## [Collected data entries]
▬▬▬▬▬▬

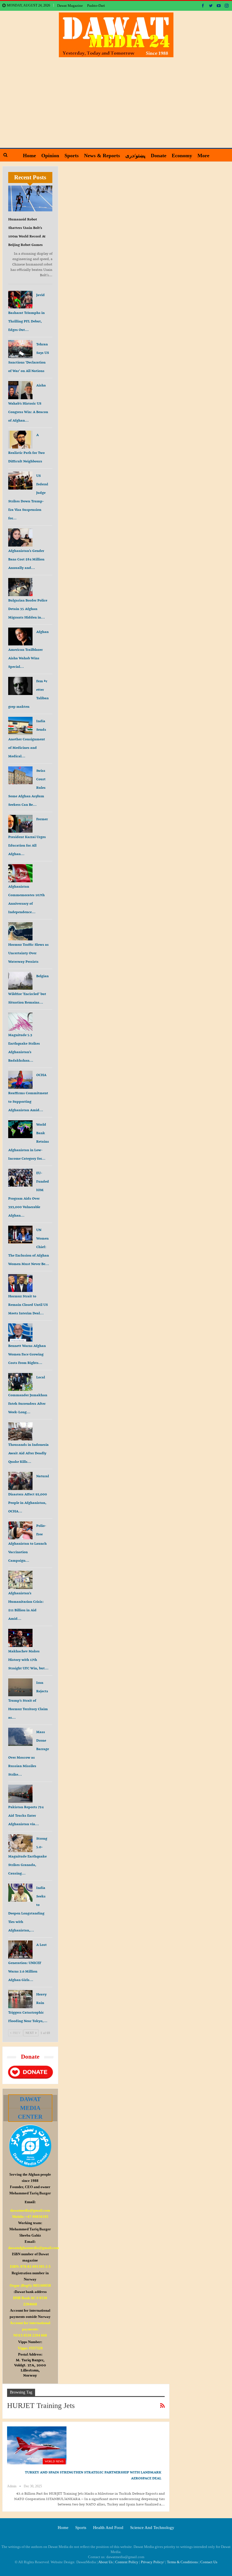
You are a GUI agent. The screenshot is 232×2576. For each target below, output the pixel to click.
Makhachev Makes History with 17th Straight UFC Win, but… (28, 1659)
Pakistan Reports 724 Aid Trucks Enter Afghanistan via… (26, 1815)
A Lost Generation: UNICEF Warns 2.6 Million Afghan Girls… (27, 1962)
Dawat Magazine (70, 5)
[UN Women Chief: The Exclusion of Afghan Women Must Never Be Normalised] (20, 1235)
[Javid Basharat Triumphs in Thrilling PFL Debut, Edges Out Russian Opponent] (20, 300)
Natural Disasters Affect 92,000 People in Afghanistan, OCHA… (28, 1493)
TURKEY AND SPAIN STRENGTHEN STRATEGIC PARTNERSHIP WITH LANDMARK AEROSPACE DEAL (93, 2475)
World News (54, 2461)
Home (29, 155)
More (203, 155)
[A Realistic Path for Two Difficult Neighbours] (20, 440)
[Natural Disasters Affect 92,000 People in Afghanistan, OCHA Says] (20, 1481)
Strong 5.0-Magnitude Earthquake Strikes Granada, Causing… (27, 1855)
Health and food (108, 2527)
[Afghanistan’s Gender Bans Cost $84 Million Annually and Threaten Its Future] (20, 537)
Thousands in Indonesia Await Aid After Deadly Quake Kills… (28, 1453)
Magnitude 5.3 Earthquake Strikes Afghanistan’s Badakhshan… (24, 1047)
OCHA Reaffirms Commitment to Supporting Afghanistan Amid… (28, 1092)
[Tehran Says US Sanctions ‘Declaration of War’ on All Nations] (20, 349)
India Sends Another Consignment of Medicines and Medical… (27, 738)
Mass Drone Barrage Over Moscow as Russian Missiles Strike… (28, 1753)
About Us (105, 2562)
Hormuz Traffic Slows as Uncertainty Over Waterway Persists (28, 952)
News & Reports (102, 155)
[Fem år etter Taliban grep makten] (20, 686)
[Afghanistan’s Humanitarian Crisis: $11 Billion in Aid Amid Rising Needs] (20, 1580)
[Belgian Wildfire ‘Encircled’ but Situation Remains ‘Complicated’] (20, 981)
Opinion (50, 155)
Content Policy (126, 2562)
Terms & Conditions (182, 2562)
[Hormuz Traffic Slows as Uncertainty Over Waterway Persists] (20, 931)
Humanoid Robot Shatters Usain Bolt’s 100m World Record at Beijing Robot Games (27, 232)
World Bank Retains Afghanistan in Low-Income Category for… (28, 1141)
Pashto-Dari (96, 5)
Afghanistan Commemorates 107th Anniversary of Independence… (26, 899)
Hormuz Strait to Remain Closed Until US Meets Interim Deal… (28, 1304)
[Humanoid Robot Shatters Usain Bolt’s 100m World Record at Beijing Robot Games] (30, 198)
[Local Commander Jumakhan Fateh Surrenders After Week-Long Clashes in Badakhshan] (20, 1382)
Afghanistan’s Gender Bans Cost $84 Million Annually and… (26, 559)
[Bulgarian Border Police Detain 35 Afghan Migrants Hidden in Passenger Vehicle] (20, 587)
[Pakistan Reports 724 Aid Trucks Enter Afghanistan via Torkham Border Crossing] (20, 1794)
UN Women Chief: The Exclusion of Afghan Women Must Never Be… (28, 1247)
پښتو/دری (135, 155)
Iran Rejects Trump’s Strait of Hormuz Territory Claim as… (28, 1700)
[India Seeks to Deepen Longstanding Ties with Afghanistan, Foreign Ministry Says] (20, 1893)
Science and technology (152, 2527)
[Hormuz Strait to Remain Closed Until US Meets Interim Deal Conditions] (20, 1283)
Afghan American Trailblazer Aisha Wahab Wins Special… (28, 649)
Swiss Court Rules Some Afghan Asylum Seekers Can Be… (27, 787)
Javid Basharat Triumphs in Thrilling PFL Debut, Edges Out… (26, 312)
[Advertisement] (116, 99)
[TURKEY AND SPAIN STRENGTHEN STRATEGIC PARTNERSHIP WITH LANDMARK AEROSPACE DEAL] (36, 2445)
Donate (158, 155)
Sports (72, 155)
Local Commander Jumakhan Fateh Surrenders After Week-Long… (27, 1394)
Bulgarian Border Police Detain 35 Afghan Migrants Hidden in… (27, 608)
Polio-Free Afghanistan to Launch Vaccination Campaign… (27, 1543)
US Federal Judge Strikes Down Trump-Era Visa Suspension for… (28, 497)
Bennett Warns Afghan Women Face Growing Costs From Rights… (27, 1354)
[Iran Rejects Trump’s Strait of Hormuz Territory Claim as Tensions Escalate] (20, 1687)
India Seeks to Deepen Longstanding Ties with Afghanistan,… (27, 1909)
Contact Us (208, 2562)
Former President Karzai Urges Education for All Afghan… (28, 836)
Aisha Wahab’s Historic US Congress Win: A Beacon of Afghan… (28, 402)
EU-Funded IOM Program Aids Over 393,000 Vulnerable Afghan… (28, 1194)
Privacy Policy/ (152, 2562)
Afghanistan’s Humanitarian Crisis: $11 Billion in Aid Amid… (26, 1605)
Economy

▬▬▬▬▬▬

## [PROBLEM STATEMENT]
Print exactly the lines above, between the one holding "[Javid Basharat Triumphs" and the one holding "[A Realistic Path", inclusive, and nothing besides.

## [RESULT OF THIS TASK]
[Javid Basharat Triumphs in Thrilling PFL Debut, Edges Out Russian Opponent] (20, 300)
Natural Disasters Affect 92,000 People in Afghanistan, OCHA… (28, 1493)
TURKEY AND SPAIN STRENGTHEN STRATEGIC PARTNERSHIP WITH LANDMARK AEROSPACE DEAL (93, 2475)
World News (54, 2461)
Home (29, 155)
More (203, 155)
[A Realistic Path for Two Difficult Neighbours] (20, 440)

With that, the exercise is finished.